Bu yolla ortaya çıkan fazla likiditenin Türkiye örneğinde olduğu gibi piyasadan ECB’ce kısmen çekilebildiğini düşünelim. Bu işlem sonucunda ECB’nin uğrayacağı zararı da göz ardı edelim. Hem fazla likiditenin çekilmesi hem de Euro Bölgesi’nde üretim düzeyinin potansiyelinin altında olması nedeniyle enflasyon açısından en azından belirgin bir süre önemli bir sorun oluşturmayacaktır hazine kâğıtlarının ECB’ce alınması.
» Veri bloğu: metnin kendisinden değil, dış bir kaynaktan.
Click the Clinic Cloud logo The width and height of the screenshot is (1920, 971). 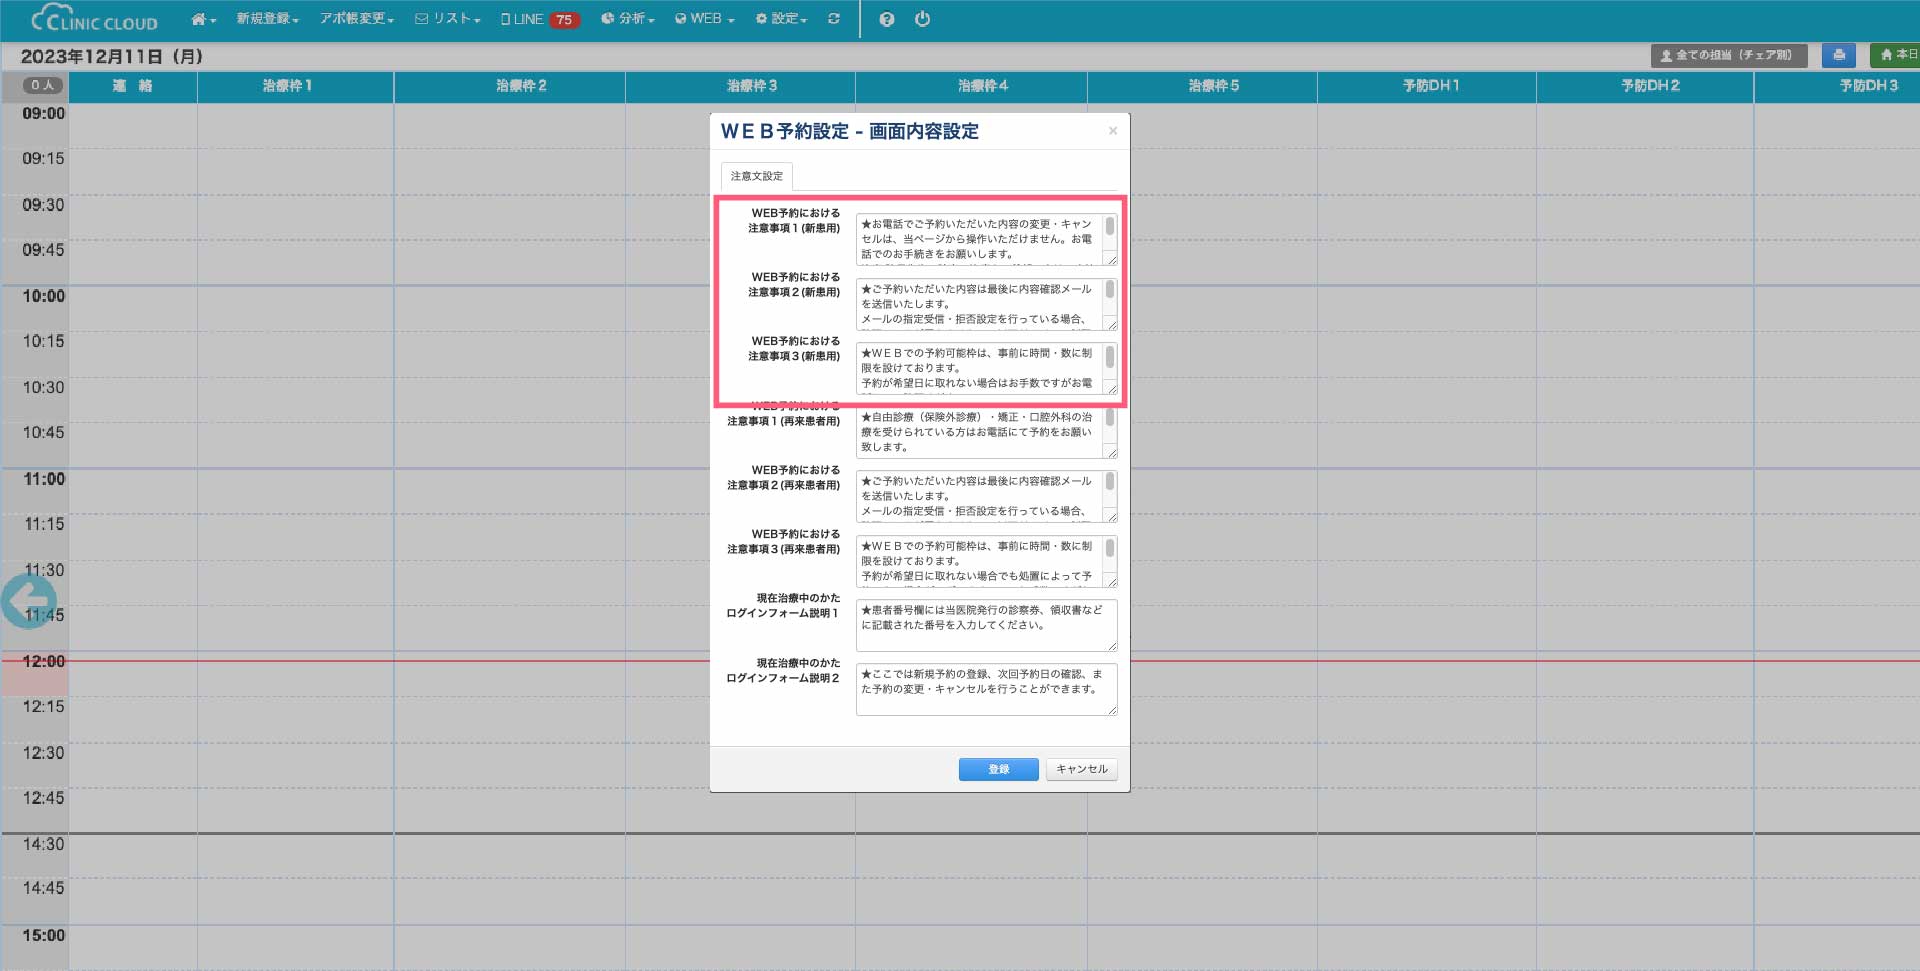(x=95, y=20)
Almanya’nın enflasyon saplantısı nedeniyle böyle bir işleme karşı çıkmasının dışında, bu durumda, iki temel neden ileri sürülebilir ECB’nin böyle bir operasyona neden nazlandığına dair. Birincisi, finansman ihtiyacına yol açan mevcut bataklığın kurutulmasına yönelik adımlar atılmaya başlanmadan devreye girmesinin işe yaramayacağı düşüncesi. Mevcut bataklığı kurutmak kapsamlı bir ekonomik programla mümkün. Yetmez; o programı uygulayacak siyasilerin güvenilir olması gerekiyor. İtalya’da gerçekleşen başbakan değişimini bu çerçevede yorumlamak gerekiyor. İkincisi ise Euro Bölgesi’nde daha geniş bir başka bataklığın olması: Tek merkez bankası var. Oysa her ülkenin farklı maliye politikası. Bu derin yapısal bir sorun ve yaşanmakta olan sorunların da anası. Bu yapı, tek elden yürütülen para politikası ile uyumlu olan ve de olmayan çok farklı maliye politikalarının bir arada görülmesine yol açabiliyor. Bu uyumsuzluğun ileride yeniden ortaya çıkmayacağının bir garantisi yok. Sanırım ECB bu konuda en azından bir tartışma ortamı oluşturulmasını istiyor. Tüm bu nazlanmaya karşın ECB’nin işlerin felaket boyutunu almaması için bir miktar tahvil alımı yaptığını da not etmek gerekiyor.